Inside the chambers; The Brethren: Inside the Supreme Court, by Bob Woodward and Scott Armstrong. New York: Simon & Schuster. $13.95.
To say that Bob Woodward and Scott Armstrong have written an ambitious but gravely flawed book is to miss the nub of the Problem right at the beginning. In fact, nobody wrotem "The Brethren." Mr. Woodward and Mr. Armstron seem to have functioned as a pair of executive producers -- like the folks who produce television soap operas -- presiding over a committee of researchers, writers, reporters, editors, and kibitzers.
In their credits, the authors list some 30 individuals who had at least some editorial involvement in the project, including two who "labored as long and as hard . . . as the authors," a third who "helped greatly with suggestions and writing," a fourth who" devoted several months to recrafting, editing, and rewriting the initial drafts," and a fifth who "nurtured this book to completion."
With all that laboring, suggesting, writing, recrafting, editing, rewriting, and nurturing going on, it's a small wonder that nobody seems to have done much thinking.m At least not about the Supreme Court during the 1969-75 terms, the first six years under Chief Justice Warren E. Burger.
That's a pity, because it was a pivotal time in the history of the court and the nation, one that deserves more serious treatment than "The Brethren" provides.
Instead the authors offer an endless stream of facts, anecdotes, restructured conversations, memo excerpts, and gossip, most dealing with the interactions among the justices as they debated which cases to consider, how to rule on them, and how to present their individual views.
Most of this kind of activity occurs in the judicial conference or the chambers of individual justices. Only the justices themselves attend the conference, while their clerks -- usually top graduates of the best law schools selected to help the justices research and draft opinions -- are often privy to written exchanges among the justices and share the personal reflections of the justice for whom they work.
The Woodward-and-Armstrong team interviewed scores of former clerks and were able to coax many into parting with choice bits of confidential information, including oral recollections of justices' views of one another's work and file drawers full of internal court drafts and memorandums.
This breach of confidentiality has outraged many, but it clearly had at least the tacit endorsement of several sitting and former justices. It is the way the game is played in Washington. The wonder is not that the authors pierced the veil of judicial secrecy but that the Supreme Court remained immune of this sort of thing as long as it did.

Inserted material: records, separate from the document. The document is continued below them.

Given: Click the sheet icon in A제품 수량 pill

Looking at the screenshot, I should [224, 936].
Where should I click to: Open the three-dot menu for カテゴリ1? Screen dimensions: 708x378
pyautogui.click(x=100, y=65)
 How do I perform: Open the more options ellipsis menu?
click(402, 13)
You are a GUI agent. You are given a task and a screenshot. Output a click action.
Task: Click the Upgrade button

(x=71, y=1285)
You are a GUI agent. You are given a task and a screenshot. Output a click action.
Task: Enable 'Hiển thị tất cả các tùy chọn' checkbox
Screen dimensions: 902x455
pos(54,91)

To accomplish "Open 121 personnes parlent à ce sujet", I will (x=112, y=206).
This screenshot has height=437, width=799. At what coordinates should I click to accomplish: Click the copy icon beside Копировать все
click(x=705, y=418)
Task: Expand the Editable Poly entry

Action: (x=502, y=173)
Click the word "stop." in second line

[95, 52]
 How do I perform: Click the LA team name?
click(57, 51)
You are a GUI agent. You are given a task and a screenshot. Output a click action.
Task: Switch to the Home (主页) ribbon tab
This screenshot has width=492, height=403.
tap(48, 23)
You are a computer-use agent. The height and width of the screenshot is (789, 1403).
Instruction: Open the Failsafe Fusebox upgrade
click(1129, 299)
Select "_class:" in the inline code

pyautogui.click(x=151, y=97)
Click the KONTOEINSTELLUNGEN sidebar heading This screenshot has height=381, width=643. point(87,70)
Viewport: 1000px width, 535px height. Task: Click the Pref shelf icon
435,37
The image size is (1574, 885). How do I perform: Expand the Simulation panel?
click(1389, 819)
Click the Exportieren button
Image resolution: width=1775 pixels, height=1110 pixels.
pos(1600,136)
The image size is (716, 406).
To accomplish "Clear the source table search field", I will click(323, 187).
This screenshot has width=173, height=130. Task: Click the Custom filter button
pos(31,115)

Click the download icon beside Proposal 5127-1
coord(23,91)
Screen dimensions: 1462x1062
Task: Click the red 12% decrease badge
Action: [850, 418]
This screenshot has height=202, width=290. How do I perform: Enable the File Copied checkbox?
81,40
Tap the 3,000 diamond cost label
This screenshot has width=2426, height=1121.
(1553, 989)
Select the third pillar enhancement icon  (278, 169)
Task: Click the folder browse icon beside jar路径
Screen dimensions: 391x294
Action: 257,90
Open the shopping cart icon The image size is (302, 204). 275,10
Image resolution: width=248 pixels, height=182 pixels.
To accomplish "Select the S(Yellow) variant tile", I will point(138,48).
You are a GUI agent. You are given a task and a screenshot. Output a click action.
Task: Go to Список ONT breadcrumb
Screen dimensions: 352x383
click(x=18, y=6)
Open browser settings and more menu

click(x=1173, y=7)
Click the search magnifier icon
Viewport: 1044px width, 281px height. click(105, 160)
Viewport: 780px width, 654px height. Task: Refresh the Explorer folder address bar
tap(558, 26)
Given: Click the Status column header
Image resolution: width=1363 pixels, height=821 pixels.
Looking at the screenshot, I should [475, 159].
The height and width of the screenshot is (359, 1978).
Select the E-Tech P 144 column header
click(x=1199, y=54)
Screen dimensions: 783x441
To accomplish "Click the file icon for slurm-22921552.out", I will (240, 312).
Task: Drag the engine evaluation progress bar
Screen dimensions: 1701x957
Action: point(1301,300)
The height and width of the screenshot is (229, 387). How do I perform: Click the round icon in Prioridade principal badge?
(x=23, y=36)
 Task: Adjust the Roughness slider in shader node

The damage will be small. What these eminent jurists say behind one another's backs is small stuff compared with the welltargeted missiles aimed at majority opinions in dissents over the years.
And if the Chief Justice in particular is portrayed in "The Brethren" as a shallow, conniving, overly political, and occasionally dissembling martinet, he can at least take solace in the fact that a lot worse is being said these days about presidents, senators, clergymen, oil company executives, and -- perish the thought -- even journalists.
As he did with his former collaborator Carl Bernstein in "The Final Days," Mr. Woodward again destroys much of his book's historical value by including excessive amounts of contrived conversation, reconstructed thought processes, and detail.
My favorite example is one judicial conference in which, we are told, Justice William O. Douglas "clicked off several sentences on his general position, moved to his next point, kicking the table as he paused, jumped to another point without a connective, flapped his ear nervously while staring coldly across the table, and finally, again without warning, tied up his first and last points in terse summation."
Frankly, I doubt if anyone in the world could vouch for the accuracy of that description, including the ear-flapping table-kicking Justice Douglas himself.
"The Brethren" does take us inside the court for a fascinating view of how things really work: how justices build majorities for their points of view and, occasionally, how they lose them; how the chief justice can use his power to assign cases to impress his philosophy on the final decision; the unique role played by the law clerks.
But that is all a page, or at best a chapter, in the story of the Burger years. Justice Burger succeeded Earl Warren, one of the great and influential men of his era. The Warren court had pressed its activist philosophy to the frontiers of political tolerance in the United States, stripping away centuries of racial customs in the South; rewriting criminal codes, rules of evidence, and election laws.
Richard Nixon had campaigned against the judicial philosophy of the Warren court, and Chief Justice Burger was his first and most important appointee. Balancing the kind of political mandate that no sensible chief justice could have ignored, but also balancing the mandates of precedent and his own notions of justice and fair play, Mr. Burger has walked a delicate, careful, strong-willed, sometimes erroneous, but -- I would argue -- essentially humane line.
While redressing somewhat the legal balance between the law-enforcement and criminal-defendant communities, the Burger court has reversed precious little of the Warren-era precedent and has even broken some new ground in such areas as Northern school desegregation, sex discrimination, and private abortion rights.
And, of course, Warren Burger and his court rose magnificently to the occasion as the ultimate guardian of the constitutional system of checks and balances in the Nixon- tapes case.
Chief Justice Burger and his court are entitled to more thoughtful if not more sympathetic treatment than they have received in "The Brethren." For the reader, the book stands as a triumph of method over perspective.